Insight into the Phases of Scaling
Christopher Smith shared insight into approaching and solving the problems of scaling web applications in his presentation "The Five Stages of Scale" at Scale11x last month. In Christopher's presentation he made a case for approaching scaling in a stages with well defined components that are either added or optimized to improve the overall scale of a web application. He took the audience through an entertaining and informative journey from load balancing through optimized usage of the UDP protocol.
The most important basic scaling architecture is to have the ability to add web application servers behind a load balancer. A load balancer allows for linear scaling of a web application by partitioning requests and sessions across application servers. This technique amounts to adding application servers to increase scale linearly, however it just delays the inevitable C10K problem because it does not increase the responsiveness of individual requests.
Christopher spoke about how caching systems placed in front of web applications can provide for scaling by handling read operations. Multiple caching systems can be used in combination to maximize scale. Memcache servers and the like can store data in memory for quick retrieval by application servers. A reverse proxy can be placed in front of the load balancer and serve cached resources. Finally a content delivery network (or CDN) can be used to put cached resources closer to end users. Caching however has its limitations in the writing of data.
An optimized persistence framework will take your ability to scale writes to a new phase in scale. According to Christopher, succeeding in this phase in combination with the before mentioned will be sufficient for most people. Choosing the proper SQL database or NoSQL databases to match the application data structures will significantly improve scale. The ability to do concurrent read/writes will increase throughput and responsiveness of write operations. Finally if you can "Cheat on ACID (Particularly C & D)" you can get more writes done faster.
The underpinnings of these scaling techniques is the minimization of the latency of data reads/writes by web applications. Christopher shared the latency times for different operations on computers:
- L1 cache reference - 0.5 ns
- Branch mispredict - 5 ns
- L2 cache reference - 7 ns
- Mutex lock/unlock - 25 ns
- Main memory reference - 100 ns
- Compress 1K bytes with Zippy - 3,000 ns
- Send 1K bytes over 1 Gbps network - 10,000 ns (or 0.01 ms)

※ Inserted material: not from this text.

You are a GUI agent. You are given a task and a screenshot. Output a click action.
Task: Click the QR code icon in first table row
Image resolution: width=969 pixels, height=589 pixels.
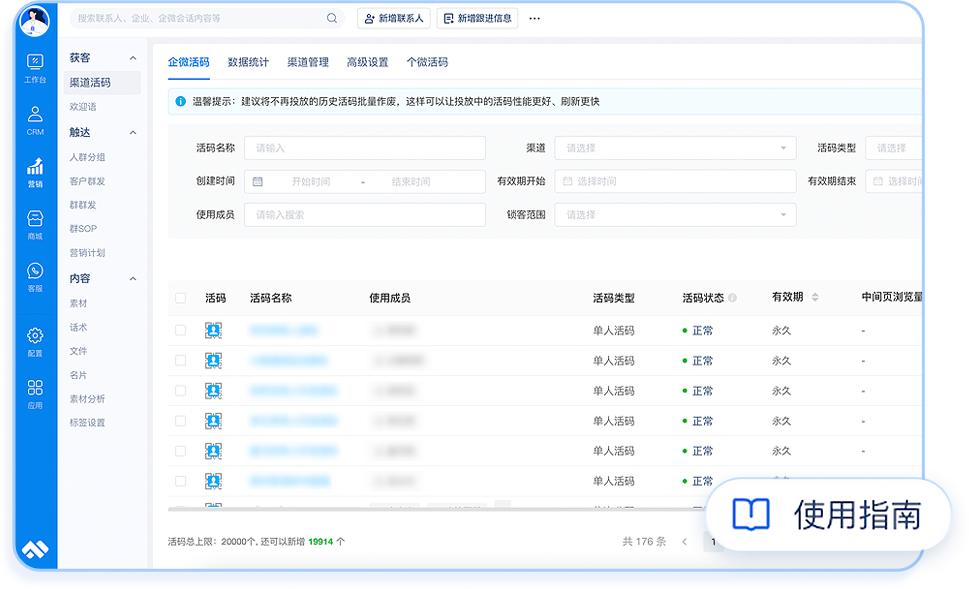pyautogui.click(x=213, y=330)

- Read 4K randomly from SSD* - 150,000 ns (or 0.15 ms)
- Read 1 MB sequentially from memory - 250,000 ns (or 0.25 ms)
- Round trip within same datacenter - 500,000 ns (or 0.5 ms)
- Read 1 MB sequentially from SSD* - 1,000,000 ns (or 1 ms)
- Disk seek - 10,000,000 ns (or 10 ms)
- Passing code instead of data using commodity servers: Map/Reduce (Hadoop), DHT, (Cassandra, HBase, Riak)
- Routing data through data partitions: ESP/CEP, Eigen, Storm, Esper, StreamBase, 0mq, etc.